Political or Moral Correctness

Political correctness is and has been a point of strong contention for a long time, but in recent years, a lot has changed regarding the controversial concept.

JJ Rivas, Columnist

In the past few years, the general perception of political correctness has taken a massive shift from being generally favored to something that’s more akin to an ever-looming annoyance for those who wish to speak their mind. For those who don’t know, to be politically correct, or “PC” for short, it is to use language, actions, and policies that do not offend or disadvantage any group or individual. For many people, they feel as if this is restricting their ability to speak freely or hold what some may consider fringe opinions, leading many to fight against being politically correct.

However, the line between not being PC and being an outright bigot is often crossed. For some, there is no middle ground, and while everyone is entitled to their own opinions, the often altruistically portrayed fight against political correctness really misses its mark.

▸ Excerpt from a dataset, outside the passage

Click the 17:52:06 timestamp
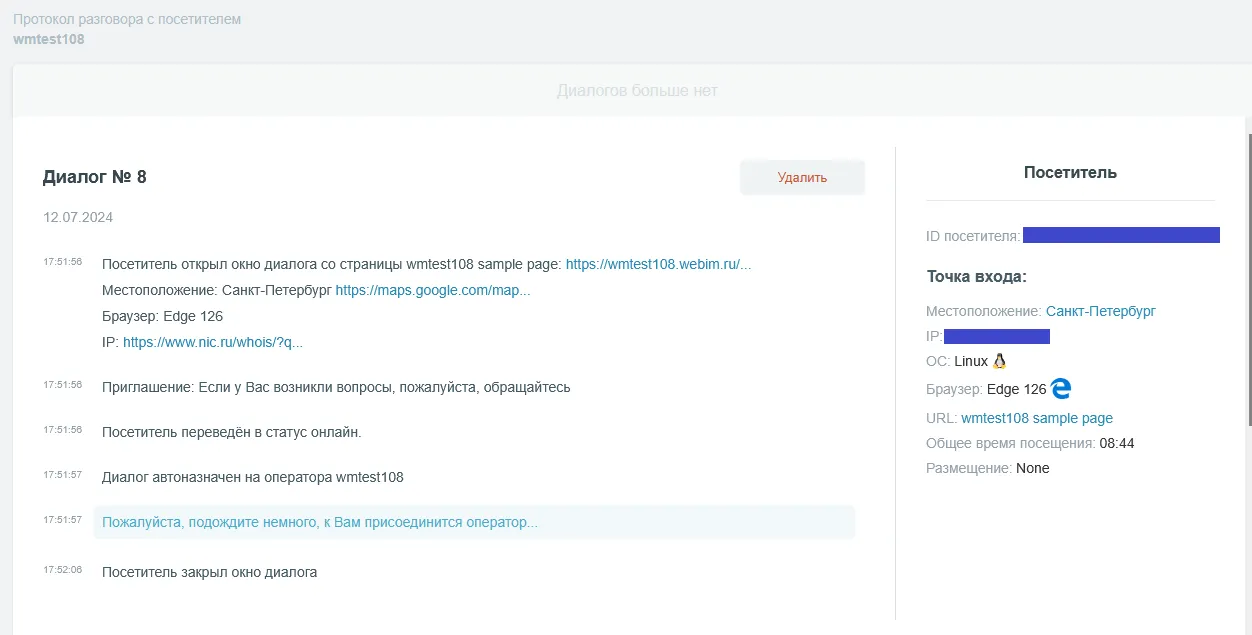The height and width of the screenshot is (635, 1252). pyautogui.click(x=62, y=570)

Hiding behind free speech in an effort to express ignorant, uniformed hate speech is anything but beneficial, and the reason why concepts like political correctness exist. However, seeing how many are reacting to the concept, I’d say it has failed in some places and excelled in others; it has made us more conscious of what we say on a day-to-day basis, but it’s caused a norm that many are trying to rebel against. This could lead to acceptance and encouragement of politically, and more importantly, morally incorrect actions.

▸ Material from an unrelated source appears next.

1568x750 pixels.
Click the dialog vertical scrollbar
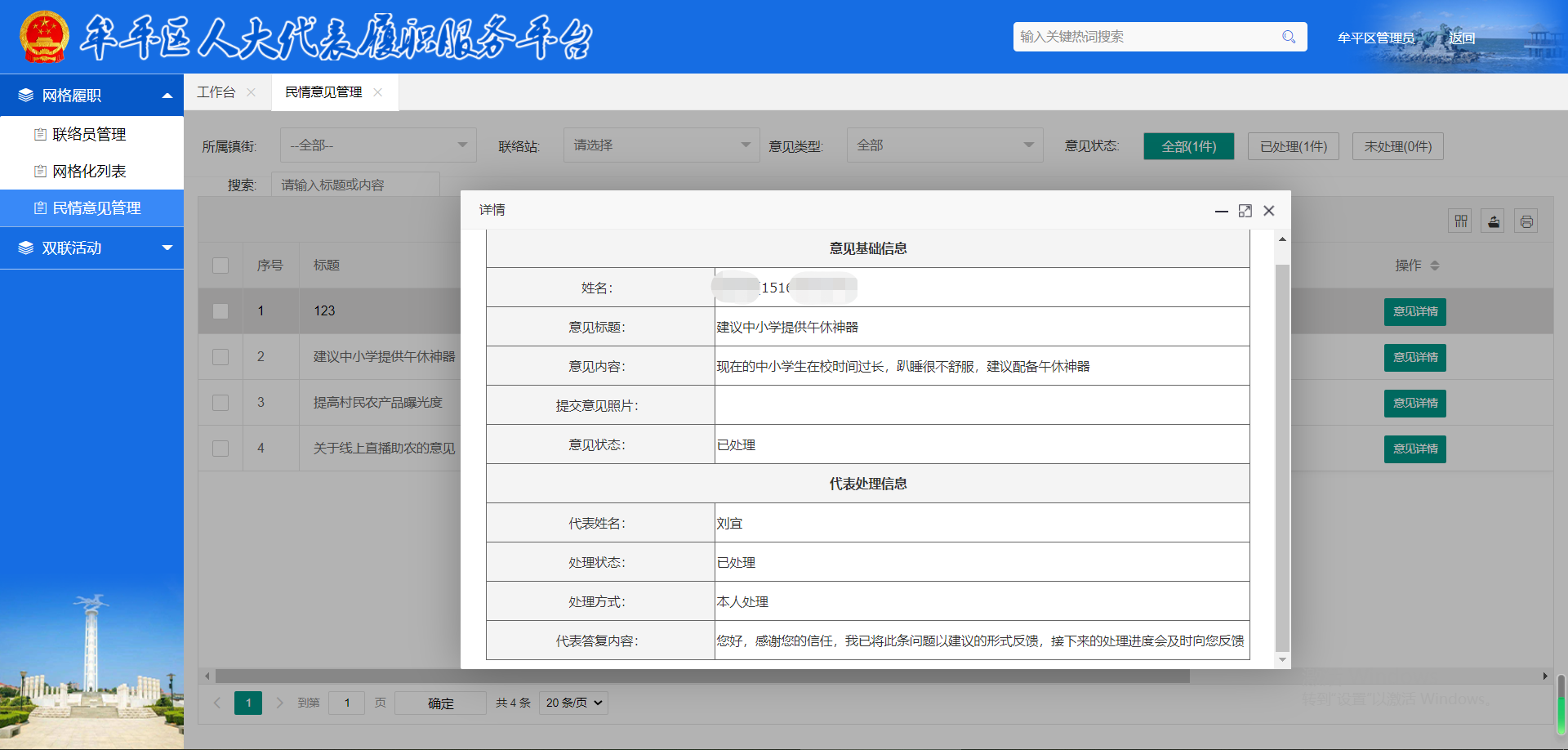1282,458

Despite what many may say or think, the concept of political correctness does not inhibit you or your rights to free speech in any way and to argue that it does would be near impossible, as it is a purely societal concept and has no political power.

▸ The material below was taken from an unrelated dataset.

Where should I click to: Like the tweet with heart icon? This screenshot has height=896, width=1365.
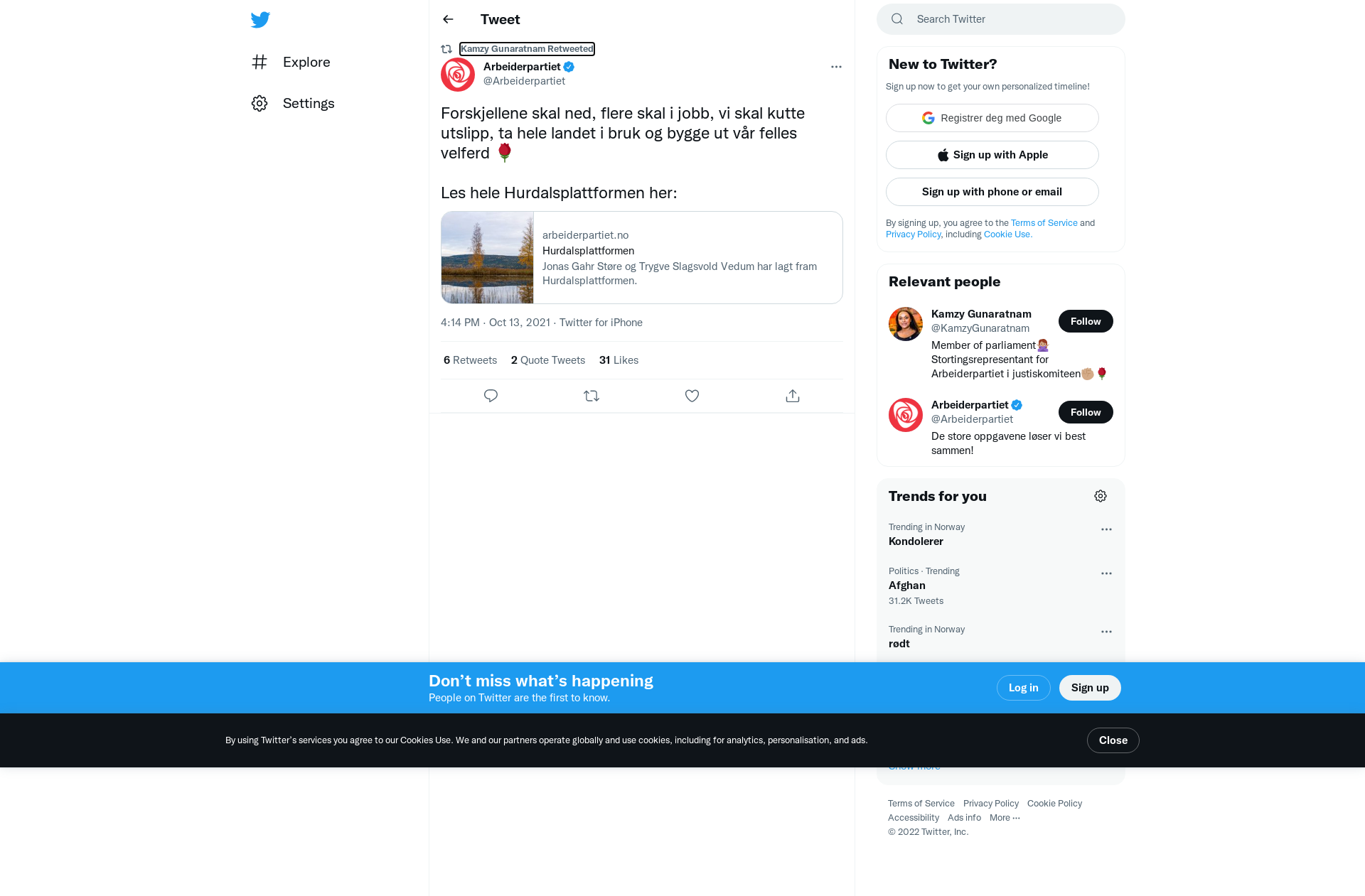click(x=692, y=396)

I see things like political correctness as contrived acceptance where many express considerate opinions, not out of any sort of genuinity, but rather out of the fear of a hellstorm of accusations that many have come to expect. For me personally, I’d rather hear someone’s genuine opinions rather than what they feel is the new right thing to do or say, even if it’s atrociously ignorant because then I have a decent understanding of their moral standing. At the end of the day, being PC wasn’t meant to be used as a way to save face, it was intended to encourage accepting and considerate behavior for the betterment of interactions between different groups.